+++ GIVEN DATA +++
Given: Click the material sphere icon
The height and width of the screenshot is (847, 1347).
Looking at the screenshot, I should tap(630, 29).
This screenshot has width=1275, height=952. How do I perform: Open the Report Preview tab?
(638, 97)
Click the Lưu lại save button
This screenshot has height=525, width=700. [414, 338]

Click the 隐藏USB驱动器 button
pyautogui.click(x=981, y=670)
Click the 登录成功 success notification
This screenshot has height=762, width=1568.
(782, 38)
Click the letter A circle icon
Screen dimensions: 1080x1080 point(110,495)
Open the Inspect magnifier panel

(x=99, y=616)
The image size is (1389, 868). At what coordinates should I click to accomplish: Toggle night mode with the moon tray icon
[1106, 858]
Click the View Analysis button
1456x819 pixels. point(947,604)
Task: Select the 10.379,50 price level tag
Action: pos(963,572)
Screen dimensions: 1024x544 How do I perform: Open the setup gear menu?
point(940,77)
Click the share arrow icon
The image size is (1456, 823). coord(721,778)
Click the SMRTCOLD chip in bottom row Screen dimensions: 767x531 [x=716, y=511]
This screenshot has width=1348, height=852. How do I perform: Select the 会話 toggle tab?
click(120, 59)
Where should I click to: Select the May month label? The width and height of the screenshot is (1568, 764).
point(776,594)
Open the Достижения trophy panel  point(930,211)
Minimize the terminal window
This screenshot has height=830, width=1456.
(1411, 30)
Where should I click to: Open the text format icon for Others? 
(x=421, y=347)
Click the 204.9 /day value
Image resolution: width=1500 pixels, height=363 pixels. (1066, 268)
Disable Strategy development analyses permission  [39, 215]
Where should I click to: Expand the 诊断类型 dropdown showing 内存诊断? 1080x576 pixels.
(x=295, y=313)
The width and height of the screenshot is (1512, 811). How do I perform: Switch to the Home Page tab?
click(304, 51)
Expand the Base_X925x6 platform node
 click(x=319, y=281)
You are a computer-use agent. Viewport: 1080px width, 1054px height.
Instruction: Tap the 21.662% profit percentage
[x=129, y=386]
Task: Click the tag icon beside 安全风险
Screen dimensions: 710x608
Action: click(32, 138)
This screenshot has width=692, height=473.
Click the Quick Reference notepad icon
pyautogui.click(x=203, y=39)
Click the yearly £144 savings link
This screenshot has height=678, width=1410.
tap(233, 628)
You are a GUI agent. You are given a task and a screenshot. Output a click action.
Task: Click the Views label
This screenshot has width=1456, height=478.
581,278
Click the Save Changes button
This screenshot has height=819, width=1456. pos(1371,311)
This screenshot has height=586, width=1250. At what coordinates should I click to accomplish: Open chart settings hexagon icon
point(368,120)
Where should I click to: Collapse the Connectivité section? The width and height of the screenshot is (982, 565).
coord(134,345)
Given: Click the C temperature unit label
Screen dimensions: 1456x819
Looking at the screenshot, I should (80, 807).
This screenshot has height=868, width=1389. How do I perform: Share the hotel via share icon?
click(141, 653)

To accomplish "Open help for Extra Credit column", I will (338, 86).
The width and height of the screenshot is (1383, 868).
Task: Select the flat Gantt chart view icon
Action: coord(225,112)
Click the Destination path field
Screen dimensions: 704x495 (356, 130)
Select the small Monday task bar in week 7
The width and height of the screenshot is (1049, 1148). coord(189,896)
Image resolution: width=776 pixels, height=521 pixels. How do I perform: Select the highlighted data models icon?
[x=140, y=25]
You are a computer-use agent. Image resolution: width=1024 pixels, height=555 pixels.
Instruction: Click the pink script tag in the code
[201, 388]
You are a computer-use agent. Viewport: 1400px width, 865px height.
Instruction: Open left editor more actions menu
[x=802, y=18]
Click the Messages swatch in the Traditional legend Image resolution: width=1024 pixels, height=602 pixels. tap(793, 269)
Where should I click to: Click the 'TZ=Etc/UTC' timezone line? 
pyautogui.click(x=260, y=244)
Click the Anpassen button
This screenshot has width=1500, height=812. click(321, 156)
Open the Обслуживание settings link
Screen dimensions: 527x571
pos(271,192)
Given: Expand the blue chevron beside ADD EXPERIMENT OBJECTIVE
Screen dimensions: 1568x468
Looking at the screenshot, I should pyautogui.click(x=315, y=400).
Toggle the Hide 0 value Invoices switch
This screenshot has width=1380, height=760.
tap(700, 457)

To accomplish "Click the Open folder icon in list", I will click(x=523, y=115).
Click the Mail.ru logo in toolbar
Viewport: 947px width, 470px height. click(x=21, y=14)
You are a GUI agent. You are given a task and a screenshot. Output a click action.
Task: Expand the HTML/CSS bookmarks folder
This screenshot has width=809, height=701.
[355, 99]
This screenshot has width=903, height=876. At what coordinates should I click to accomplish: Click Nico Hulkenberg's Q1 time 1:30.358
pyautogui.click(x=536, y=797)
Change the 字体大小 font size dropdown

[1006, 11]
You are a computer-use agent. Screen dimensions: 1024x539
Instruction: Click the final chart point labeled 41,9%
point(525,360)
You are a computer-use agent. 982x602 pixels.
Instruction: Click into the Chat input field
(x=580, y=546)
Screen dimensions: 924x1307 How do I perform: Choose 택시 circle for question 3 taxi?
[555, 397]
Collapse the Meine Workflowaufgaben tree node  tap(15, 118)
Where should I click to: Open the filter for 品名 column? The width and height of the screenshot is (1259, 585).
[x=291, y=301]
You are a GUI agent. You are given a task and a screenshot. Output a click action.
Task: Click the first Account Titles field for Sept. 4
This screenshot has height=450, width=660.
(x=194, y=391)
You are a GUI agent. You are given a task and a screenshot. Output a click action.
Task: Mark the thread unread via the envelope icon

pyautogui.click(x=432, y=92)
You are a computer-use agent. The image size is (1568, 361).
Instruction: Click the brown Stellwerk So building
+++
WHAT YOU ARE ASKED TO DO:
Reproduce verbatim the entries above, beginning with the first line and ending with the line containing "[x=129, y=386]", including both of those lines.

REPLY TO THE EXERCISE:
Given: Click the material sphere icon
The height and width of the screenshot is (847, 1347).
Looking at the screenshot, I should tap(630, 29).
This screenshot has width=1275, height=952. How do I perform: Open the Report Preview tab?
(638, 97)
Click the Lưu lại save button
This screenshot has height=525, width=700. [414, 338]

Click the 隐藏USB驱动器 button
pyautogui.click(x=981, y=670)
Click the 登录成功 success notification
This screenshot has height=762, width=1568.
(782, 38)
Click the letter A circle icon
Screen dimensions: 1080x1080 point(110,495)
Open the Inspect magnifier panel

(x=99, y=616)
The image size is (1389, 868). At what coordinates should I click to accomplish: Toggle night mode with the moon tray icon
[1106, 858]
Click the View Analysis button
1456x819 pixels. point(947,604)
Task: Select the 10.379,50 price level tag
Action: pos(963,572)
Screen dimensions: 1024x544 How do I perform: Open the setup gear menu?
point(940,77)
Click the share arrow icon
The image size is (1456, 823). coord(721,778)
Click the SMRTCOLD chip in bottom row Screen dimensions: 767x531 [x=716, y=511]
This screenshot has width=1348, height=852. How do I perform: Select the 会話 toggle tab?
click(120, 59)
Where should I click to: Select the May month label? The width and height of the screenshot is (1568, 764).
point(776,594)
Open the Достижения trophy panel  point(930,211)
Minimize the terminal window
This screenshot has height=830, width=1456.
(1411, 30)
Where should I click to: Open the text format icon for Others? 
(x=421, y=347)
Click the 204.9 /day value
Image resolution: width=1500 pixels, height=363 pixels. (1066, 268)
Disable Strategy development analyses permission  [39, 215]
Where should I click to: Expand the 诊断类型 dropdown showing 内存诊断? 1080x576 pixels.
(x=295, y=313)
The width and height of the screenshot is (1512, 811). How do I perform: Switch to the Home Page tab?
click(304, 51)
Expand the Base_X925x6 platform node
 click(x=319, y=281)
You are a computer-use agent. Viewport: 1080px width, 1054px height.
Instruction: Tap the 21.662% profit percentage
[x=129, y=386]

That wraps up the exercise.